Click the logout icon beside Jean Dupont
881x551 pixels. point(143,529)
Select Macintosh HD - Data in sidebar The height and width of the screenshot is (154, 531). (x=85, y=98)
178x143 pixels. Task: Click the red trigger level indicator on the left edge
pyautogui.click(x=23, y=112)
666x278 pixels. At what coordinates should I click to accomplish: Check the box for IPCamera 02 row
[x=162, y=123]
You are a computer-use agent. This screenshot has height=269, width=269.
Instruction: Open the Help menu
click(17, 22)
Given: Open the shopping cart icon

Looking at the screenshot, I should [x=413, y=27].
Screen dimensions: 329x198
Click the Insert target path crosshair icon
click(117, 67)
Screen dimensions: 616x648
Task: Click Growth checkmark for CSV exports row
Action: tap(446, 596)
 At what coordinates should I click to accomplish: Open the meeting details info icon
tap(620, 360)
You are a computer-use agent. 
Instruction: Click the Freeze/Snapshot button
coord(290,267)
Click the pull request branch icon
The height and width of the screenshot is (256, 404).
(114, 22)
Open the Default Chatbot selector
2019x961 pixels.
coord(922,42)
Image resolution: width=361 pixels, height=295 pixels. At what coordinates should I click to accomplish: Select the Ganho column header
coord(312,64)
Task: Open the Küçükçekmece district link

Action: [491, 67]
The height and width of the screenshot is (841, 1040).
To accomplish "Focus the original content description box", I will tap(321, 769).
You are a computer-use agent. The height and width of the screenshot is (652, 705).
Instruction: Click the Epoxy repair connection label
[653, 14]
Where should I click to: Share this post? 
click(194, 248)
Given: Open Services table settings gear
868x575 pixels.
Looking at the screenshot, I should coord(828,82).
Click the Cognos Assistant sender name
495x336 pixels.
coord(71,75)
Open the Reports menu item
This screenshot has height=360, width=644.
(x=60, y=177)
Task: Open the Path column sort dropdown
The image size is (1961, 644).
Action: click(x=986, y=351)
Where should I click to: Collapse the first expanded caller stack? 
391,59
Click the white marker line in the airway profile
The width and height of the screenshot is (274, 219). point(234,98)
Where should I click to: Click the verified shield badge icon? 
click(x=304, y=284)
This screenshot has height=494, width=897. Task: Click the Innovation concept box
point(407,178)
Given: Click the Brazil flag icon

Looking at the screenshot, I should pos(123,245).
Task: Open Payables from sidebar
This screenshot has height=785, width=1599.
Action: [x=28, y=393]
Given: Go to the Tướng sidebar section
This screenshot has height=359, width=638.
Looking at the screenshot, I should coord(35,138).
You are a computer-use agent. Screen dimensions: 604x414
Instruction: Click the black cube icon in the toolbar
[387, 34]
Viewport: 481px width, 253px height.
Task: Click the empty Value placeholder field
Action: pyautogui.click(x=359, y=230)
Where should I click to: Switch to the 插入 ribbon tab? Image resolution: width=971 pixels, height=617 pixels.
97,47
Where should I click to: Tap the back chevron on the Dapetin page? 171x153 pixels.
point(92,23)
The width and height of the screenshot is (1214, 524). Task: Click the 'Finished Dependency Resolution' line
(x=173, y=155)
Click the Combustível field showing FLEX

--------

**TASK ITEM**: Report back each line of the entries that holds the string "sidebar".

**FINISHED TASK**:
Select Macintosh HD - Data in sidebar The height and width of the screenshot is (154, 531). (x=85, y=98)
Task: Open Payables from sidebar
Given: Go to the Tướng sidebar section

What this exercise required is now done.